>> Start

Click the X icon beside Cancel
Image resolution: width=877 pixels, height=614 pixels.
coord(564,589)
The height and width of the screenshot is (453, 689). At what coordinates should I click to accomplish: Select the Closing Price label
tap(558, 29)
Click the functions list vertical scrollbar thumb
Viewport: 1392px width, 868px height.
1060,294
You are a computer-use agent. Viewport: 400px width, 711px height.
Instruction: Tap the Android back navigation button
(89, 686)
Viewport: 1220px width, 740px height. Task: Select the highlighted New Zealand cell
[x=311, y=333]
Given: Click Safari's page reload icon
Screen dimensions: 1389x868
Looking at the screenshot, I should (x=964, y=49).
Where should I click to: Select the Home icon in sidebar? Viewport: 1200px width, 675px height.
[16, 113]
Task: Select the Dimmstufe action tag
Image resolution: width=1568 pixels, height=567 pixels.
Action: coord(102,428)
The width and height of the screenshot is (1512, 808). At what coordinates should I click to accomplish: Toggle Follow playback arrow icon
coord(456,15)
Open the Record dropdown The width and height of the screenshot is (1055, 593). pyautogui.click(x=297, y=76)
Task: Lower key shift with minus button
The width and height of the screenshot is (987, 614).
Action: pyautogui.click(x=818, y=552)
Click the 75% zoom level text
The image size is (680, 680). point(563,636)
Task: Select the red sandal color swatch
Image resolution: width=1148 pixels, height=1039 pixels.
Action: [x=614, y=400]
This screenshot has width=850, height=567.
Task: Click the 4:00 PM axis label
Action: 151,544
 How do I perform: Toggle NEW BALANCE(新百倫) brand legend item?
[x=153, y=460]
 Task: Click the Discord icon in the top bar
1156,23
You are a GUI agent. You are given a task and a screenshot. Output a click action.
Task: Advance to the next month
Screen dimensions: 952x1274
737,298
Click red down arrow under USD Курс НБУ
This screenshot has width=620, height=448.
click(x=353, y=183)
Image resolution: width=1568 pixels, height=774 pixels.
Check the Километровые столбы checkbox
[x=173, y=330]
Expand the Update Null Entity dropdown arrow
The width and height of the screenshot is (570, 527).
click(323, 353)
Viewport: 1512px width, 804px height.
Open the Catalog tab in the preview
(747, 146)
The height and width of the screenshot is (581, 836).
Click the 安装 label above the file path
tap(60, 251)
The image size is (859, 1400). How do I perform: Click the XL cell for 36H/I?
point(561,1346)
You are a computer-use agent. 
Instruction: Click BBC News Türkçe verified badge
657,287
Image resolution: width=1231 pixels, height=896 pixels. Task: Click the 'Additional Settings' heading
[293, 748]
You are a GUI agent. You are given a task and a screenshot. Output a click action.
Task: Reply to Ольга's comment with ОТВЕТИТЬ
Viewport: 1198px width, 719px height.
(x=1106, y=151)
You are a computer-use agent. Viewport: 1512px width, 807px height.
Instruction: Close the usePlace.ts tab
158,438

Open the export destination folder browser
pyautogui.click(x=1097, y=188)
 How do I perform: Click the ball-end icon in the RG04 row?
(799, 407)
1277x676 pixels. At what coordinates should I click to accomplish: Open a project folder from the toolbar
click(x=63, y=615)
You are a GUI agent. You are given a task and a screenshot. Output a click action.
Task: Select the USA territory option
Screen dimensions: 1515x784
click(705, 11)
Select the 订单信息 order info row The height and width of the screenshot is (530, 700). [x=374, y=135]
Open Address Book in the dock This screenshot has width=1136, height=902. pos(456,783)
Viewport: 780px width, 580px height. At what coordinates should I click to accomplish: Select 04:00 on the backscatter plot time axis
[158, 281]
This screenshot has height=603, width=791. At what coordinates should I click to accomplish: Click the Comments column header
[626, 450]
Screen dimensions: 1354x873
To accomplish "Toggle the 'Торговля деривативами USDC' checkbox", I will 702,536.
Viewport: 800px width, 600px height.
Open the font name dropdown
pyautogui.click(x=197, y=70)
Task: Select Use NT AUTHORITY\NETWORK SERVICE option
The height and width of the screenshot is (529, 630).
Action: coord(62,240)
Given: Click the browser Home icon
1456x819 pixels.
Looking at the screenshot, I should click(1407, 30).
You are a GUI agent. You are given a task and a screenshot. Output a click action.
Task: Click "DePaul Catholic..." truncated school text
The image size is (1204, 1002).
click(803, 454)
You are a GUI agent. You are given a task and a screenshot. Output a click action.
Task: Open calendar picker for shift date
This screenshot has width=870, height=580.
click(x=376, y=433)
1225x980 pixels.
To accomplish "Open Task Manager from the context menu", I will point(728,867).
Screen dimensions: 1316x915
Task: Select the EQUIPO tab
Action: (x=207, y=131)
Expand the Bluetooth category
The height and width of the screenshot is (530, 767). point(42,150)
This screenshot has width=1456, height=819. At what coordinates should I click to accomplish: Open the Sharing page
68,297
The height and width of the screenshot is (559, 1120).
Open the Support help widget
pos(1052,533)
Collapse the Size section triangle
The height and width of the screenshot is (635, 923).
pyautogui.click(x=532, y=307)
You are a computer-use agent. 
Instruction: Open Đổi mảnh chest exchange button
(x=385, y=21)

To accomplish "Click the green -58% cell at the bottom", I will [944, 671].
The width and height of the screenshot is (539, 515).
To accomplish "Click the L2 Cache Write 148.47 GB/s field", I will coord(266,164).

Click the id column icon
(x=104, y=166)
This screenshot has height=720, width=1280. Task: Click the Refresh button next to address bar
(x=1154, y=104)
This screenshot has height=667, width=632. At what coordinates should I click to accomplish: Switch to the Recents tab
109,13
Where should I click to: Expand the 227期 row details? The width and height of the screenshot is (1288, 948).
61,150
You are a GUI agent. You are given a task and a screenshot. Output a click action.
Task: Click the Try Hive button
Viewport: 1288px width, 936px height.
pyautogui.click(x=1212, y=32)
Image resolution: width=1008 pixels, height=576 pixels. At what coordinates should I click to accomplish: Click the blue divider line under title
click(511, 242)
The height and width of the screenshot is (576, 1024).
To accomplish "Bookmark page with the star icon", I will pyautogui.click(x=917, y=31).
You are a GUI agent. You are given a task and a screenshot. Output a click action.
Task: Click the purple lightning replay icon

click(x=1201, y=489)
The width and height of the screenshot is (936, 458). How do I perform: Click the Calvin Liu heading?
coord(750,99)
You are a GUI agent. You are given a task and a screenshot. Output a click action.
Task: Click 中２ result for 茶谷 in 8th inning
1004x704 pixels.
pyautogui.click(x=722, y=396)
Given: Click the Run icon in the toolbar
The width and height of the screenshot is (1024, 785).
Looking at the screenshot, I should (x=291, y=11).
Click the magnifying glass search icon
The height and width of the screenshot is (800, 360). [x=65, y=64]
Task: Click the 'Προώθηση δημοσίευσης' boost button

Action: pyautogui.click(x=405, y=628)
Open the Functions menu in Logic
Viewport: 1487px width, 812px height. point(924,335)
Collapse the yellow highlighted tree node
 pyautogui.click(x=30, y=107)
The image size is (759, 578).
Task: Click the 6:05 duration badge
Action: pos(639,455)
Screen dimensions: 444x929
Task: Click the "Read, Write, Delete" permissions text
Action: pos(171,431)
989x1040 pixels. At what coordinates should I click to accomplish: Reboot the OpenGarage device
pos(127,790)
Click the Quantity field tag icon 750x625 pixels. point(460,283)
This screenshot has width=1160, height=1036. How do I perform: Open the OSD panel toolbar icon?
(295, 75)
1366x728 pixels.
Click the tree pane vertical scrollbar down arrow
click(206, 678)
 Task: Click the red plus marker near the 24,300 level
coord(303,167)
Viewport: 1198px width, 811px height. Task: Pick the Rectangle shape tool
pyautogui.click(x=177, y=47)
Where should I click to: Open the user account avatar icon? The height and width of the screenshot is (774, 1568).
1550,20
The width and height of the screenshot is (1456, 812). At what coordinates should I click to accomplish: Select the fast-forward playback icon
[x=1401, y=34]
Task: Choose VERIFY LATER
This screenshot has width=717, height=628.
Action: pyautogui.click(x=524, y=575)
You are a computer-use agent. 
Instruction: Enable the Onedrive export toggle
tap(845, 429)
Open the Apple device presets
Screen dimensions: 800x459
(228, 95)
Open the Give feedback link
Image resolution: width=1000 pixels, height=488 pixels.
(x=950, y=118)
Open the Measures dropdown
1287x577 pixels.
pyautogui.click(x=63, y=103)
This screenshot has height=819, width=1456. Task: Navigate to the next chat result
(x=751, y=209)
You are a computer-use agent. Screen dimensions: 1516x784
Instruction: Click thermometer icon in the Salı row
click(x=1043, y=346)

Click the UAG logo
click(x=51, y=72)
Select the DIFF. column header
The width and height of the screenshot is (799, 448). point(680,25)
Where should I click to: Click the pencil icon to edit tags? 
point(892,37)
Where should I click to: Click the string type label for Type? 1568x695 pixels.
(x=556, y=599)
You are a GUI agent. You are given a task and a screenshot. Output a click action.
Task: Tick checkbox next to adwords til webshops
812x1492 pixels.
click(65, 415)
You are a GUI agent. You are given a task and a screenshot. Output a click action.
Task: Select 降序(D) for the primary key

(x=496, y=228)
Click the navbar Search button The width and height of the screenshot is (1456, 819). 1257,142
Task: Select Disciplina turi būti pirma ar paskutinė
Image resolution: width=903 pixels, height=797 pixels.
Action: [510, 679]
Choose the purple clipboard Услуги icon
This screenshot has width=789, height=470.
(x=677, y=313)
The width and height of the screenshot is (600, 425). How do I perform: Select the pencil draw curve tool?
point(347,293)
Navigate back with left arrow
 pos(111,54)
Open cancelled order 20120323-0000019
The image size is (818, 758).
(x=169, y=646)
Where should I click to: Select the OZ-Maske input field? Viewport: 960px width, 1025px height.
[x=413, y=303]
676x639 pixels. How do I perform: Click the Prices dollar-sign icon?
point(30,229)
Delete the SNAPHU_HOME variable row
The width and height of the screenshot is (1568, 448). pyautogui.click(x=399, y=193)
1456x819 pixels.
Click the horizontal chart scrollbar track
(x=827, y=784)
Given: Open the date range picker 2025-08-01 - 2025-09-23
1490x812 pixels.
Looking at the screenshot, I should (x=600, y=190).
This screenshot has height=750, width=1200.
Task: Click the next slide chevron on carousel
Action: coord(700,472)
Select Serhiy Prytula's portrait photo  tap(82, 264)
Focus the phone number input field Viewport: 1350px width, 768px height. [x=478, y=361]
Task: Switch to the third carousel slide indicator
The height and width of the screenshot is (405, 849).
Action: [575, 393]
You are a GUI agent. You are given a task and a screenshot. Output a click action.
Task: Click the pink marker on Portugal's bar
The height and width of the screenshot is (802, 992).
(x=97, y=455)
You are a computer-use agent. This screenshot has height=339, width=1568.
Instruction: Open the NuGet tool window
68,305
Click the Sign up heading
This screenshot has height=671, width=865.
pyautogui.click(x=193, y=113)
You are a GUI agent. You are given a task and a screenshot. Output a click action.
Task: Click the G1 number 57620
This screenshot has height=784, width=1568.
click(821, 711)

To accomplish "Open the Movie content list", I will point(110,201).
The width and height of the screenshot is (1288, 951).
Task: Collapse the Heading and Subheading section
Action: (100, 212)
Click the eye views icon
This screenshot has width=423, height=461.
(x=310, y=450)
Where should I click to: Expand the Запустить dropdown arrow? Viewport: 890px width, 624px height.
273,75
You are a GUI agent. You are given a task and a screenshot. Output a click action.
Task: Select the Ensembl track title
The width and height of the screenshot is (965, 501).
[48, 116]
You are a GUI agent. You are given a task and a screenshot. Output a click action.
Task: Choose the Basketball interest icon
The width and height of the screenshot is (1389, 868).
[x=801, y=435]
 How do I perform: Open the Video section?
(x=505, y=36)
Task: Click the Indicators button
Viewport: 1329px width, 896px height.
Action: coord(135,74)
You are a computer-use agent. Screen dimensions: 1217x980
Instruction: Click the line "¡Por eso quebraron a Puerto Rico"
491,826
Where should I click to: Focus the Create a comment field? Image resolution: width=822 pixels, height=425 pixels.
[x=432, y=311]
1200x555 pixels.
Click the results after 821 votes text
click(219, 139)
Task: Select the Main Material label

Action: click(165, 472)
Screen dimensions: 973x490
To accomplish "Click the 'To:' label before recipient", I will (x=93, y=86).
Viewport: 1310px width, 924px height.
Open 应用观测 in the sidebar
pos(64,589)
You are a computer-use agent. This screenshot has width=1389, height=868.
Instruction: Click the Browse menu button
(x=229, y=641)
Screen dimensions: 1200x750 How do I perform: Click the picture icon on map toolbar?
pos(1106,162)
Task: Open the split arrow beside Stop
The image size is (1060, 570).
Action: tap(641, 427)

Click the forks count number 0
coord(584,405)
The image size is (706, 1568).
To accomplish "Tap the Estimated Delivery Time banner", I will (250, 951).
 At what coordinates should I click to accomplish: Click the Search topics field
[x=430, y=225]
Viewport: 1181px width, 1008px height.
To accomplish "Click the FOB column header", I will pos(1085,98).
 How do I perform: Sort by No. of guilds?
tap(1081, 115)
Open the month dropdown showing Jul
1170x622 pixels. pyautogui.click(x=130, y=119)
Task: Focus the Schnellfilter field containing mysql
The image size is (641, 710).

>> End

> **Aim of the task**:
Write out the rows above word for word, beginning with the line containing "How do I perform: Click the ball-end" and ending with the line containing "Looking at the screenshot, I should click(1407, 30).", with both of those lines included.

> **Answer to the exercise**:
 How do I perform: Click the ball-end icon in the RG04 row?
(799, 407)
1277x676 pixels. At what coordinates should I click to accomplish: Open a project folder from the toolbar
click(x=63, y=615)
You are a GUI agent. You are given a task and a screenshot. Output a click action.
Task: Select the USA territory option
Screen dimensions: 1515x784
click(705, 11)
Select the 订单信息 order info row The height and width of the screenshot is (530, 700). [x=374, y=135]
Open Address Book in the dock This screenshot has width=1136, height=902. pos(456,783)
Viewport: 780px width, 580px height. At what coordinates should I click to accomplish: Select 04:00 on the backscatter plot time axis
[158, 281]
This screenshot has height=603, width=791. At what coordinates should I click to accomplish: Click the Comments column header
[626, 450]
Screen dimensions: 1354x873
To accomplish "Toggle the 'Торговля деривативами USDC' checkbox", I will 702,536.
Viewport: 800px width, 600px height.
Open the font name dropdown
pyautogui.click(x=197, y=70)
Task: Select Use NT AUTHORITY\NETWORK SERVICE option
The height and width of the screenshot is (529, 630).
Action: coord(62,240)
Given: Click the browser Home icon
1456x819 pixels.
Looking at the screenshot, I should click(1407, 30).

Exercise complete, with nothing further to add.